§ WHAT IS REQUIRED
Starting at the line that contains "Viewport: 1093px width, 537px" and ending at the line that contains "Open the GetMark logo home", the lines below are to be given again exactly, with nothing added.

§ MATERIAL TO PROCESS

****

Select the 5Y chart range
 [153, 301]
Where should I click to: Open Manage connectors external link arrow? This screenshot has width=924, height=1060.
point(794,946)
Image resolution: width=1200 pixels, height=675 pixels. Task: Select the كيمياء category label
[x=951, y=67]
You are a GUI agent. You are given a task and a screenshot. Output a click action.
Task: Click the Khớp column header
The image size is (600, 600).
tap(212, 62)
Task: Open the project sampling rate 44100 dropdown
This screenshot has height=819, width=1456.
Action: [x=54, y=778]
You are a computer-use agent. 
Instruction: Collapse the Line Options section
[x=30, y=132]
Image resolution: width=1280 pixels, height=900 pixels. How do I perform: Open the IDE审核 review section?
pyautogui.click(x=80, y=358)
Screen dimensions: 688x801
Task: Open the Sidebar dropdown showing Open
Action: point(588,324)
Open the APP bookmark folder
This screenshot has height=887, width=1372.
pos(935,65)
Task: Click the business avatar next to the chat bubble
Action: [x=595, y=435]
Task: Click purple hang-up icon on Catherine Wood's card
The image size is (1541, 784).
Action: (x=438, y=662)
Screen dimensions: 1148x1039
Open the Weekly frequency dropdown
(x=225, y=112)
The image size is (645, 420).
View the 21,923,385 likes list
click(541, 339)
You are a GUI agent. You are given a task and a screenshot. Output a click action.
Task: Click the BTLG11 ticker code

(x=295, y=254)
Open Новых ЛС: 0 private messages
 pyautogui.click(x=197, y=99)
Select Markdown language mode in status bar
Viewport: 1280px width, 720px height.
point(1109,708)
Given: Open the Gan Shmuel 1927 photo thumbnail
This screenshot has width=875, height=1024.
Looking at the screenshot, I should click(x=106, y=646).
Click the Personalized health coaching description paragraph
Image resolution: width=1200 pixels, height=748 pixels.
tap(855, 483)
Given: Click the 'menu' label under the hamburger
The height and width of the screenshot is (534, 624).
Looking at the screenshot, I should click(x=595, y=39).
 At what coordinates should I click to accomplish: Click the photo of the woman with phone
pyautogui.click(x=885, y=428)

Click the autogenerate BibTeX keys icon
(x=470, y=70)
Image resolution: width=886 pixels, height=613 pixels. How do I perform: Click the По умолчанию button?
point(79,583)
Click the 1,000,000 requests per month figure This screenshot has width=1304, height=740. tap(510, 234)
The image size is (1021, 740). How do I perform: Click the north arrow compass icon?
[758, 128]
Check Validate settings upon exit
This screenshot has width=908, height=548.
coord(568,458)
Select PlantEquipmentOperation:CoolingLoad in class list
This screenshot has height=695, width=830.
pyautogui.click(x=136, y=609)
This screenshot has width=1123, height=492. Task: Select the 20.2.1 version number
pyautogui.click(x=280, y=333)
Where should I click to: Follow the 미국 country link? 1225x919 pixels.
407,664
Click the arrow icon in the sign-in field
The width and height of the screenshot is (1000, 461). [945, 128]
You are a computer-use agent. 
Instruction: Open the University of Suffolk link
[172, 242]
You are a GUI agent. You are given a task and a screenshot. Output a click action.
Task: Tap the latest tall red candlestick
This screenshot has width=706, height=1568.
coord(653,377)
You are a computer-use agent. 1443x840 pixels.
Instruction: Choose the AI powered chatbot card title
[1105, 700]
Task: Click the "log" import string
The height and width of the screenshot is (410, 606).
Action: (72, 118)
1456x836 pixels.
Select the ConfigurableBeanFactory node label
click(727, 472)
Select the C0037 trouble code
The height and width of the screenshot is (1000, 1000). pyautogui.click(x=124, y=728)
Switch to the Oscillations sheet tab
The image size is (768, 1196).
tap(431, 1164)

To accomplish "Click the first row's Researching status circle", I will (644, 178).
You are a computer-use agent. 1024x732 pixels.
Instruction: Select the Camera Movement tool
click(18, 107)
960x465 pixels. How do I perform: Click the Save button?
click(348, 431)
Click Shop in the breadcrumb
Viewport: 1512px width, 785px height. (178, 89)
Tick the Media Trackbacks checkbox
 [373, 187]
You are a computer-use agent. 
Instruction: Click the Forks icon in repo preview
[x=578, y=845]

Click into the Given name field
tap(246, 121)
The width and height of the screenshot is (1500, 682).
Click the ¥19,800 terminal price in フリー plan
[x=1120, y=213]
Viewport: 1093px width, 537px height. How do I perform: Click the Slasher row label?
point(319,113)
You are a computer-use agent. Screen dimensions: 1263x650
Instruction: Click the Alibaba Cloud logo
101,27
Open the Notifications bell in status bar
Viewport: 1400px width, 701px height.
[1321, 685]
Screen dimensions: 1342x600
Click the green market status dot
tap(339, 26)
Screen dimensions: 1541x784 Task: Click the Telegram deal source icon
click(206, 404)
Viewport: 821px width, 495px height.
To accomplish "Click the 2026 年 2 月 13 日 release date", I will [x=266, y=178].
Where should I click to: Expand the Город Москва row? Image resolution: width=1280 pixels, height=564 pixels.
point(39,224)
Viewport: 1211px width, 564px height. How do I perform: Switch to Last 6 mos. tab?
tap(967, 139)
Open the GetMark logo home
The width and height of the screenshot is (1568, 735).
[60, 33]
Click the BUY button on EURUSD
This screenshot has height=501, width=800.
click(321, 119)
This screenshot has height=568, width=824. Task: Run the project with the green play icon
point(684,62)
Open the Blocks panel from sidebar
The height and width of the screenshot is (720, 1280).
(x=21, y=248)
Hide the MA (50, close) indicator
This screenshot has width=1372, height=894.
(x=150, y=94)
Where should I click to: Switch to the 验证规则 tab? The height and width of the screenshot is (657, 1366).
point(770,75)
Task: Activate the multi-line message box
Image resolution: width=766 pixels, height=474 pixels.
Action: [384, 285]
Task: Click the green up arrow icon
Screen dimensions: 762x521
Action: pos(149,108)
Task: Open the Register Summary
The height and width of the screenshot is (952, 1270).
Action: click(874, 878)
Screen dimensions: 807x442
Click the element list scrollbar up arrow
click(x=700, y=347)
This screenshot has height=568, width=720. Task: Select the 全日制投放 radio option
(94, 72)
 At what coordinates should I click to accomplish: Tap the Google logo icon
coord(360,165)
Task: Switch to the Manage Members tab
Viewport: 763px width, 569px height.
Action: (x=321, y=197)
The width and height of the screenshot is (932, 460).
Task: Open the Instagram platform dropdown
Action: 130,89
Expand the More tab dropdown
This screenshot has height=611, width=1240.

****

§ EXERCISE OUTPUT
Viewport: 1093px width, 537px height. How do I perform: Click the Slasher row label?
point(319,113)
You are a computer-use agent. Screen dimensions: 1263x650
Instruction: Click the Alibaba Cloud logo
101,27
Open the Notifications bell in status bar
Viewport: 1400px width, 701px height.
[1321, 685]
Screen dimensions: 1342x600
Click the green market status dot
tap(339, 26)
Screen dimensions: 1541x784 Task: Click the Telegram deal source icon
click(206, 404)
Viewport: 821px width, 495px height.
To accomplish "Click the 2026 年 2 月 13 日 release date", I will [x=266, y=178].
Where should I click to: Expand the Город Москва row? Image resolution: width=1280 pixels, height=564 pixels.
point(39,224)
Viewport: 1211px width, 564px height. How do I perform: Switch to Last 6 mos. tab?
tap(967, 139)
Open the GetMark logo home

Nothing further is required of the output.